#### [Testo riportato]
******

Davvero pensavate avrei inserito “Enema Of The State” solo per la mia scelta di titolo e copertina dell’articolo? Ebbene no, sarebbe stato troppo facile. E poi “Take Off Your Pants And Jacket” non è più frutto del caso, la fama va riconquistata e le canzoni scritte con la stessa strapotenza del proprio bestseller per essere davvero pop. E i Blink non solo ce la fanno, ma si surclassano e piantano un chiodo nella futura bara del genere. Oltre questo punto il nulla, anche per loro stessi. C’è tutto qui, dal concept sulla vita dei teenager, alle tensioni interne alla band, ai video demenziali (First Date è un capolavoro), una produzione che suona moderna pure oggi (quella di “Enema” molto meno) e una resa strumentale che per il genere è inusitata, merito anche di Barker che è ormai alieno tra i comuni esseri umani che si abbassano i pantaloni e lo ficcano. E poi c’è la hidden track Fuck A Dog. Null’altro da aggiungere, vostro onore.

Sum 41 – All Killer, No Filler (2001)

“I Sum 41 sono i NOFX canadesi”. Non l’ho mai sentito dire, ma avrei voluto, perché le similitudini tra la band di Deryck Whibley e quella di Fat Mike sono parecchie, a partire dalla velocità media dei brani inclusi nel loro debutto al fulmicotone. Ma c’è altro da queste parti, perché i quattro sembrano attratti anche dai Beastie Boys, come dimostra la rappusa Fat Lip (della quale conservo ancora il CD singolo, e pure gelosamente) che fonde pop punk ai botta e risposta del trio newyorkese, una sonora dose di schitarrate dal gusto metallico (Pain For Pleasure è ridicolmente heavy metal) e una serie di anthem immortali.

The Offspring – Americana (1998)

Ero tentato di inserire “Ixnay On The Hombre” ma è vero che quel disco stava solo gettando le basi per costruire un ponte tra l’hardcore degli esordi e quello che sarebbero stati (catastroficamente) gli Offspring. È con “Americana” che la band di Dexter Holland assaggia il nettare del pop e comincia a scrivere come vecchi punk scafati che vogliono scalare le vette delle chart. E lo fanno, arrivano all’Olimpo senza svendere del tutto il proprio passato ma infilandoci di tutto, e così Pretty Fly (For A White Guy) e Why Don’t You Get A Job finiscono nelle compilation estive poppettare, i fighetti scoprono il punk e non lo sanno, MTV li ingloba e non li molla più. Il mio pezzo prefe di sempre però rimarrà She’s Got Issues. A loro sì che ho sentito gridare “venduti!” e mi sa che a ‘sto giro non c’è nulla da ridire.

Green Day – Warning (2000)

L’ho già ribadito nell’introduzione: io i Green Day non li ho mai digeriti. Non è però pensabile redigere un articolo su questo genere e tenerli fuori, perché ne sono stati tra i primi e più importanti portabandiera. Quale disco scegliere? L’unico che mi piace sul serio, ovvero “Warning”, quello della svolta, che fonde pop punk ad una fase adulta che non arriverà mai ma che qui ci insegna come il genere possa essere maturo e affrontare temi altrettanto adulti. Un disco che si apre con una title track a trazione folk e che spegne tutte le voglie elettriche dei kids ma che diventa, in pochissimo tempo, un gargantuesco manifesto, così come Minority e la bellissima Misery. Purtroppo l’evoluzione si fermerà qui e oggi i Green Day sono una barzelletta, che quasi quasi mi spiace dar ragione a Lydon.

******

Estratto da un dataset
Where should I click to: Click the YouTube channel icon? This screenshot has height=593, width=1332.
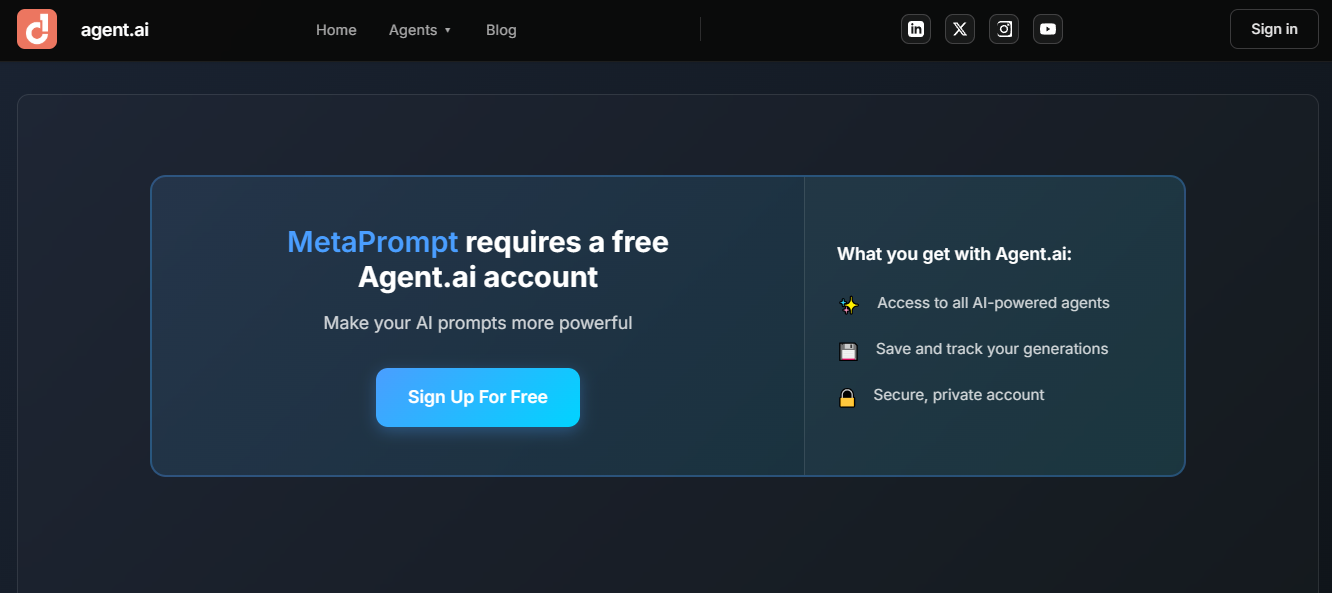pyautogui.click(x=1047, y=29)
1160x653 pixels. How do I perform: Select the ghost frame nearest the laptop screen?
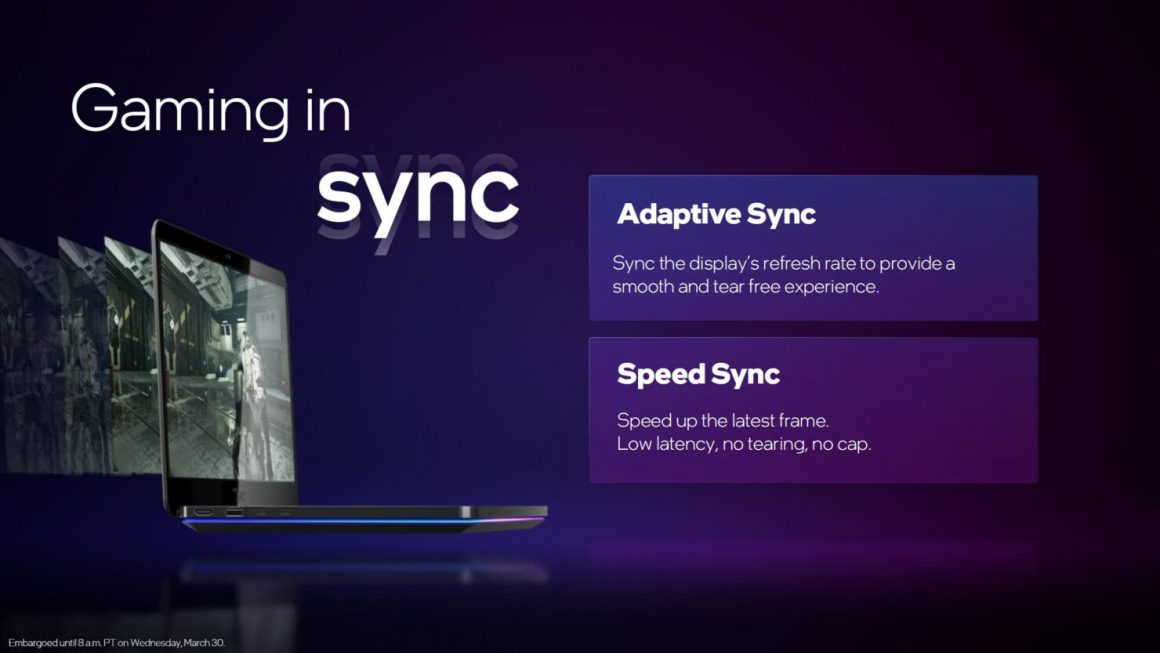click(x=130, y=360)
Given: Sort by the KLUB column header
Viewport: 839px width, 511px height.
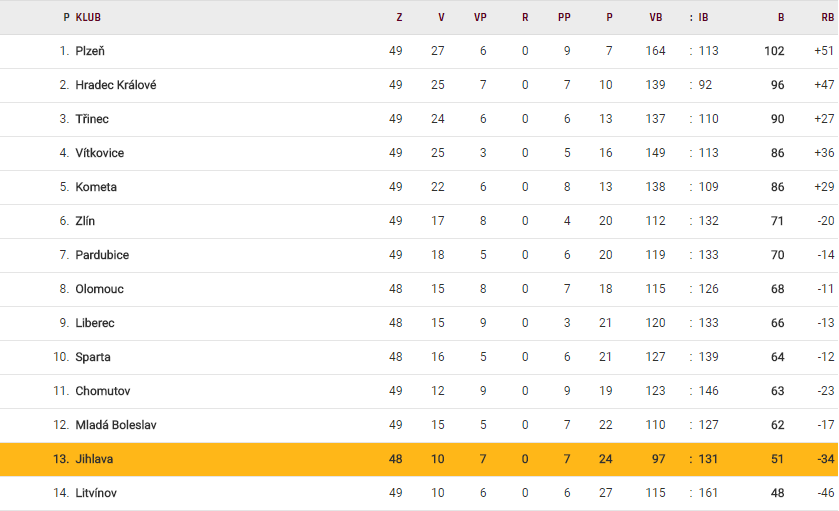Looking at the screenshot, I should click(88, 17).
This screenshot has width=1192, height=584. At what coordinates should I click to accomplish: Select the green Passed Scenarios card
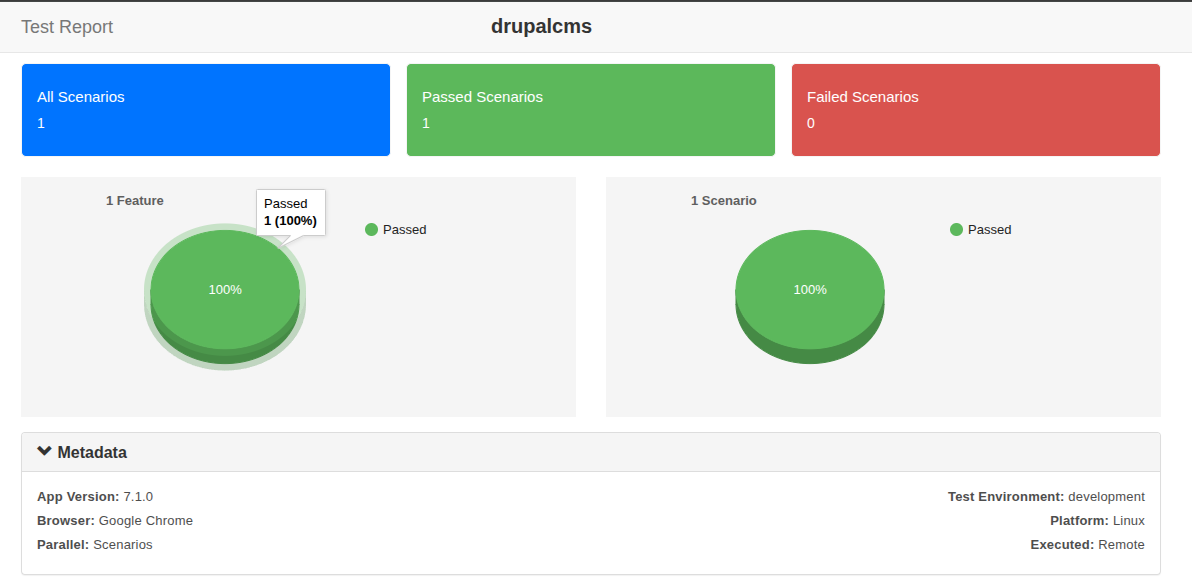coord(590,110)
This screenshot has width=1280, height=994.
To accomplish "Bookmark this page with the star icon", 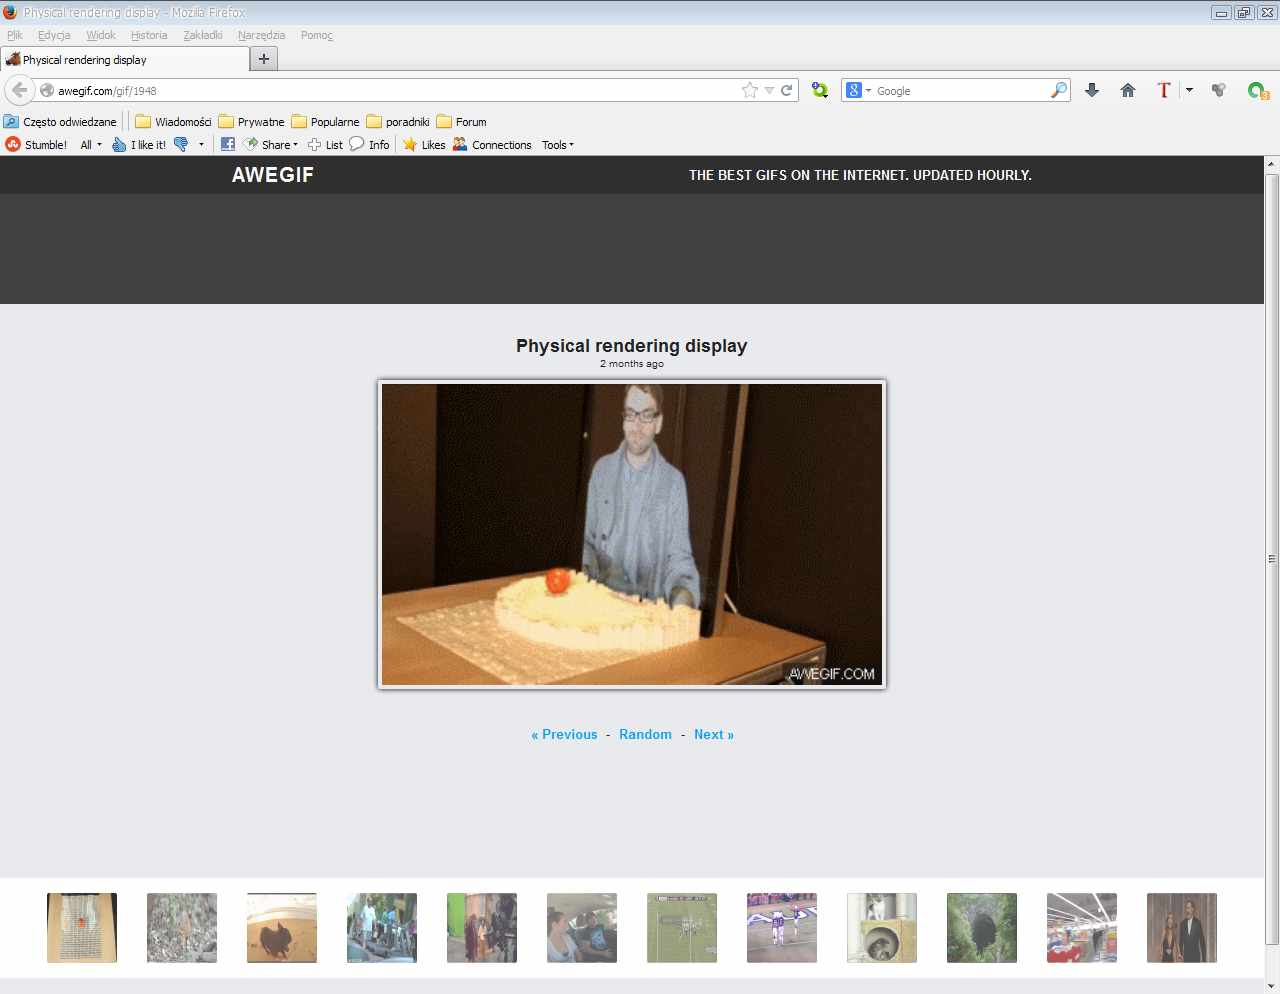I will [x=749, y=90].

******

#### [Consegna 1]
Riproduci fedelmente, dal testo sugli album pop punk, il tratto che va da "Ero tentato di" fino a "nulla da ridire.".
#### [Consegna 2]
Rispondi a queste domande sul testo sugli album pop punk:
(a) Quale brano dei Sum 41 viene definito ridicolmente heavy metal?
(b) Quale canzone degli Offspring resterà il pezzo preferito di sempre di chi scrive?
(c) Qual è l'unico disco dei Green Day che piace sul serio a chi scrive?
Per rispondere basati soltanto sul testo sugli album pop punk.

#### [Soluzione completa 1]
Ero tentato di inserire “Ixnay On The Hombre” ma è vero che quel disco stava solo gettando le basi per costruire un ponte tra l’hardcore degli esordi e quello che sarebbero stati (catastroficamente) gli Offspring. È con “Americana” che la band di Dexter Holland assaggia il nettare del pop e comincia a scrivere come vecchi punk scafati che vogliono scalare le vette delle chart. E lo fanno, arrivano all’Olimpo senza svendere del tutto il proprio passato ma infilandoci di tutto, e così Pretty Fly (For A White Guy) e Why Don’t You Get A Job finiscono nelle compilation estive poppettare, i fighetti scoprono il punk e non lo sanno, MTV li ingloba e non li molla più. Il mio pezzo prefe di sempre però rimarrà She’s Got Issues. A loro sì che ho sentito gridare “venduti!” e mi sa che a ‘sto giro non c’è nulla da ridire.

#### [Soluzione completa 2]
(a) Pain For Pleasure.
(b) She's Got Issues.
(c) "Warning".